La défense de la liberté est au cœur des manifestations contre la politique sanitaire de l’exécutif. Evoquer un tel principe ne doit cependant pas se faire indépendamment d’un débat clair et argumenté, explique le sociologue Jean-Claude Kaufmann, dans une tribune au « Monde ».
Tribune.

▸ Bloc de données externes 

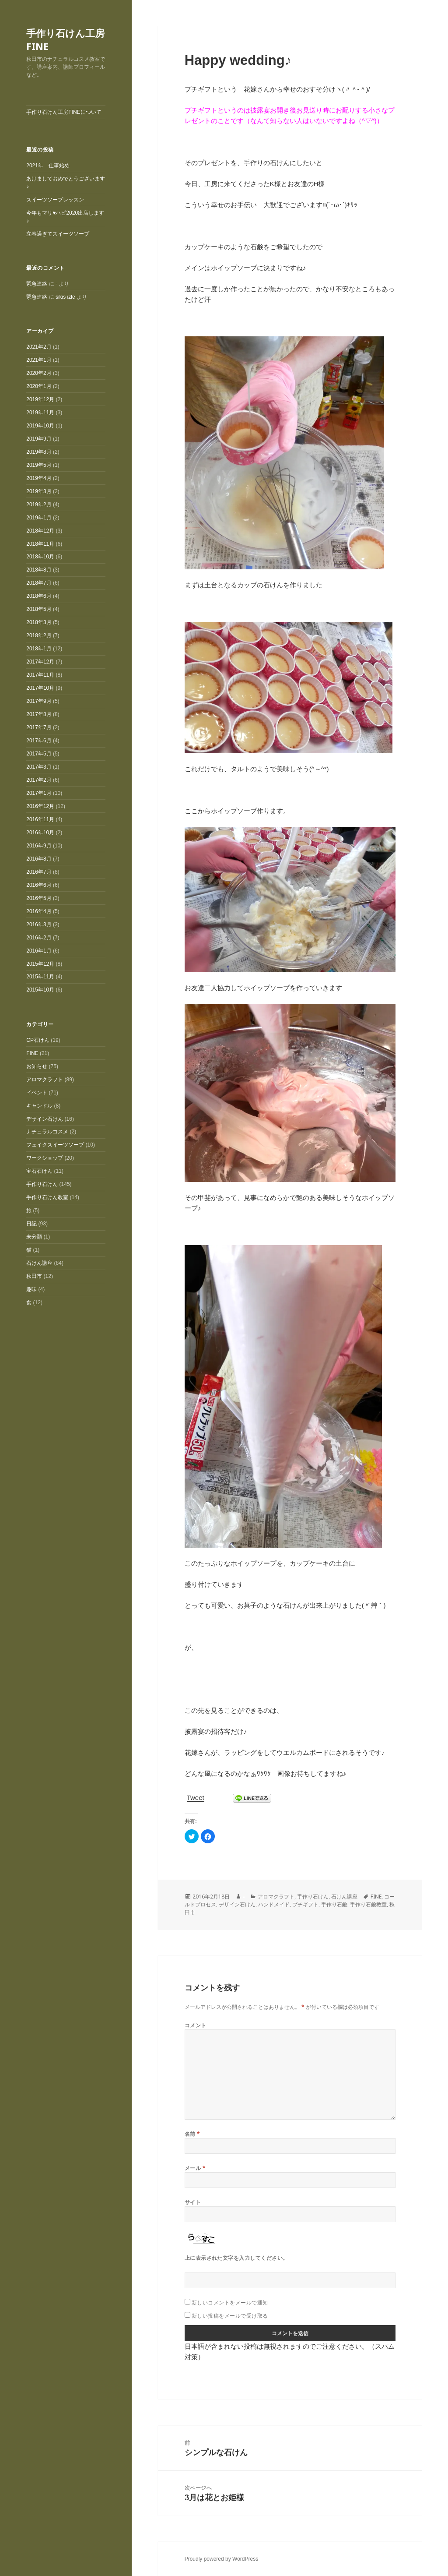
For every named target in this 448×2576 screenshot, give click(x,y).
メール (195, 2168)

Dans de nombreux pays, et particulièrement en France avec les nouvelles manifestations du samedi, des oppositionnels se regroupent autour d’un slogan clair et mobilisateur : la défense de la liberté, supposée menacée par la montée d’un autoritarisme étatique, voire, pour certains, d’une dictature sanitaire. « J’ai le droit de ne pas me faire vacciner, c’est ma liberté ! »
Face à cette importante minorité ancrée dans ses convictions, médecins, scientifiques, journalistes ou politiques, malgré la solidité quasi irréfutable des arguments en faveur du vaccin, non seulement ne parviennent pas à convaincre ceux qui ne veulent rien entendre, mais de plus sont eux-mêmes envahis par un malaise qui rend parfois leurs propos hésitants. Car il n’est jamais aisé de prendre position contre la liberté individuelle dans une société qui l’inscrit comme un principe fondateur.
Il me semble essentiel de dissiper ce malaise, en faisant le clair sur la question des libertés ; nous confondons en effet beaucoup trop le principe et la réalité.
Sentiment d’autonomie individuelle
Le principe de la liberté individuelle fonde non seulement la démocratie politique, mais aussi, beaucoup plus largement, le processus de démocratisation individuelle, qui ne cesse de s’élargir : nous décidons de plus en plus par nous-mêmes et pour nous-mêmes, dans les domaines les plus divers, inventant notre propre morale et notre vérité.
Ce nouveau type de société produit à la fois un élargissement des libertés concrètes dans certains domaines et un fractionnement des communautés d’opinion qui implique paradoxalement une inexorable montée des normes et interdits de toutes sortes pour assurer les conditions du vivre-ensemble.
Il faut le dire et le répéter : dans aucune société auparavant, des limitations administratives de la liberté individuelle n’ont été aussi nombreuses qu’aujourd’hui ; qu’il s’agisse des règles d’urbanisme pour construire une maison ou des conseils très appuyés pour bien se nourrir. Et, quand la norme ne s’impose pas, quand le conseil ne se fait pas trop insistant, j’avais repéré, dans plusieurs enquêtes, la quête angoissée de ce qui était « normal » et de ce qui ne l’était pas avant d’adopter son propre comportement.
Nous sommes tellement grisés par notre sentiment d’autonomie individuelle que nous refusons de voir qu’il se déploie à l’intérieur de cadres de plus en plus contraignants, spécialement pour tout ce qui touche à la santé ou en cas de crise (ce que nous sommes en train de vivre résumant les deux). Les mesures disciplinaires actuelles n’ont donc rien de surprenant ; elles s’intègrent dans un irrépressible mouvement historique.
Se positionner abstraitement pour la liberté n’a donc aucun sens, de même qu’il est ridicule (et dangereux) de revendiquer le droit de rouler à gauche ou de passer au feu rouge plutôt qu’au vert. « C’est ma liberté ! » ne peut s’appliquer n’importe quand et n’importe comment.
Prises de positions extrêmes
Pour savoir si la revendication est ou non recevable, il est nécessaire de définir précisément le contexte et d’analyser l’impératif supérieur qui, au nom du bien commun, impose une restriction des libertés.
Ici, le débat doit effectivement s’ouvrir, car de nombreuses dérives autoritaires sont possibles, des instrumentalisations du risque pour intensifier abusivement une contrainte disciplinaire facilitant l’exercice du pouvoir. Nous avons à la fois besoin d’un intense débat démocratique, et d’un débat précis, argumenté. La liberté pour l’essentiel se gagne à petits pas, dans les détails.
Hélas, les nouvelles conditions du débat dans la société des convictions personnelles portent au contraire à des prises de positions extrêmes, intransigeantes et passionnées, spécialement dans les mouvances complotistes antisystème. Or ceux qui croient ainsi lutter au nom de la liberté ne font qu’accentuer les clivages et renforcer les tenants d’un autoritarisme plus marqué.
Il serait sans doute urgent de comprendre que ce si beau principe de la liberté individuelle s’exerce en fait dans un périmètre infiniment plus étroit que ce que nous imaginons ; il faut arrêter de rêver et regarder la réalité en face.
Jean-Claude Kaufmann est sociologue, directeur de recherche honoraire au CNRS. Il est notamment l’auteur de « C’est fatigant la liberté, une leçon de la crise » (L’Observatoire, 2021, 224 pages.